America faces fresh challenges to technology innovation leadership
For the past seven decades, the United States has led the world in technological innovation and development. This long period of strength arose from critical federal investments in education and infrastructure, an unmatched talent pipeline, and the opportunities created by the opening of new markets and the global expansion of trade.
Today, however, the United States faces a convergence of forces that threaten its technological leadership as well as its economic and national security. While policymakers talk about the importance of innovation, the rhetoric does not translate fast enough and at sufficient scale into changes that matter. Washington must undertake a comprehensive and urgent response to this challenge over the next five years.
Three forces are coming together to endanger American technological leadership. First, the pace of innovation globally has accelerated, and is more transformative and disruptive to industries, economies, and societies. Second, many advanced technologies necessary for national security are developed in the private sector by companies that design and build them in complex supply chains across the world. Third, China constitutes a different type of challenger that is able to mobilize economic capacities that rival the United States.
The Trump administration has brought much needed attention to innovation issues and has rightfully identified the threats that the failure of Beijing to protect intellectual property and market manipulating industrial policies pose. The Treasury Department has tightened the review process for Chinese investment in critical technologies. The Justice Department has announced a “China Initiative” to fight cyber industrial espionage. The Commerce Department has strengthened the controls on the export of sensitive technologies, adding, for example, the Chinese supercomputer company Sugon to a list banning them from buying American technology.

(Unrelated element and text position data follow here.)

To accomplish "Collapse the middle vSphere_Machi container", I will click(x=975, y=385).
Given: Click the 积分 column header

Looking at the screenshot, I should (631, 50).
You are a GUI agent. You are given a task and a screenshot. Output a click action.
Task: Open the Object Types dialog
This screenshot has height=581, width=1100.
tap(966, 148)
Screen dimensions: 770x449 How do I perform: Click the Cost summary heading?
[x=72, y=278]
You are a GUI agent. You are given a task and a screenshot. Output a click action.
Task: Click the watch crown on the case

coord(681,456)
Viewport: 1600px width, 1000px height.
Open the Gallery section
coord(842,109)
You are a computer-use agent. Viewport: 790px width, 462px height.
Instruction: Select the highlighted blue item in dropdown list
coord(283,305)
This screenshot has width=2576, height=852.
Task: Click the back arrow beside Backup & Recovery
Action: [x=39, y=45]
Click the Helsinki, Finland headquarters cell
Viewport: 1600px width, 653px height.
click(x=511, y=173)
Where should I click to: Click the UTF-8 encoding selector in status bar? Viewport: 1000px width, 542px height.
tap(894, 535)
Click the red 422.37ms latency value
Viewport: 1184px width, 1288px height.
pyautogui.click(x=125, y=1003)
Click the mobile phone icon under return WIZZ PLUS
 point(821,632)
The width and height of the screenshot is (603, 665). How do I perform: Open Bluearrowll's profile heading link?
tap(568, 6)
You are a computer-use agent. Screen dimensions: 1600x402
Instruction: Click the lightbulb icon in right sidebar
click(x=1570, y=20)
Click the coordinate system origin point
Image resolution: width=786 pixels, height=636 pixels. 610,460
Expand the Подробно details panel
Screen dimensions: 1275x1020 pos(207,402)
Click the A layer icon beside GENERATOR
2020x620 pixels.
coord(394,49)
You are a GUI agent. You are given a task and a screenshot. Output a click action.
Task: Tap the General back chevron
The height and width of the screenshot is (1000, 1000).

Yet slowing China down is not as effective as outpacing, outinnovating, and outcompeting China. While the Trump administration has boosted the budgets of several technology related organizations within the Pentagon, such as the Defense Advanced Research Projects Agency, its efforts to accelerate innovation in critical frontier technologies, such as artificial intelligence and quantum information sciences, are so far too incremental and narrow in scale and scope.
As our new report from the Council on Foreign Relations outlines, a more robust strategy would involve restoring federal funding for research and development to its higher historical average by increasing funding from 0.7 percent to 1.1 percent of gross domestic product, making additional strategic investments in American universities for up to $20 billion a year for five years, and announcing moonshot programs for innovation in artificial intelligence and 5G, robotics, data science, advanced battery storage, advanced semiconductors, genomics and synthetic biology, and quantum information systems.
The United States also needs to ensure access to talent, both domestic and foreign. The White House, Congress, and academia should develop a 21st century National Defense Education Act, with the goal of expanding the pipeline of talent working in science, technology, engineering, and mathematics. In addition, the United States needs to make it easier for foreign graduates of American universities in scientific and technical fields to remain and work in the country.
Action at home is not enough. China already graduates almost three times the number of undergrads with science, technology, engineering, and mathematics degrees than the United States, and assuming current rates will pass the United States to become the largest funder of research and development in the world after 2030. But one of the great strengths of the American innovation system is that it is a central node in a transnational network for turning ideas into new products. The United States does not necessarily have to outspend China dollar for dollar.
It has a slew of alliances upon which it can call. Friends, allies, and trading partners bring scale and are a competitive American advantage in a globalized system of innovation. The United States should be working with Europe, Japan, and other major trading partners to develop common standards for emerging technologies and to encourage investments and partnerships with firms in emerging technology ecosystems.
The United States has a long history of innovation, entrepreneurship, and openness. However, faced with a new wave of disruptive technological innovation, the country now needs a vision for technological leadership and an agenda for realizing it. Failure will lead to a future in which rivals strengthen their militaries and threaten American security interests, and new innovation centers replace the United States as the source of original ideas and inspiration for the world.
William McRaven and James Manyika serve as chairmen and Adam Segal serves as the project director of the Independent Task Force on Innovation and National Security sponsored by the Council on Foreign Relations.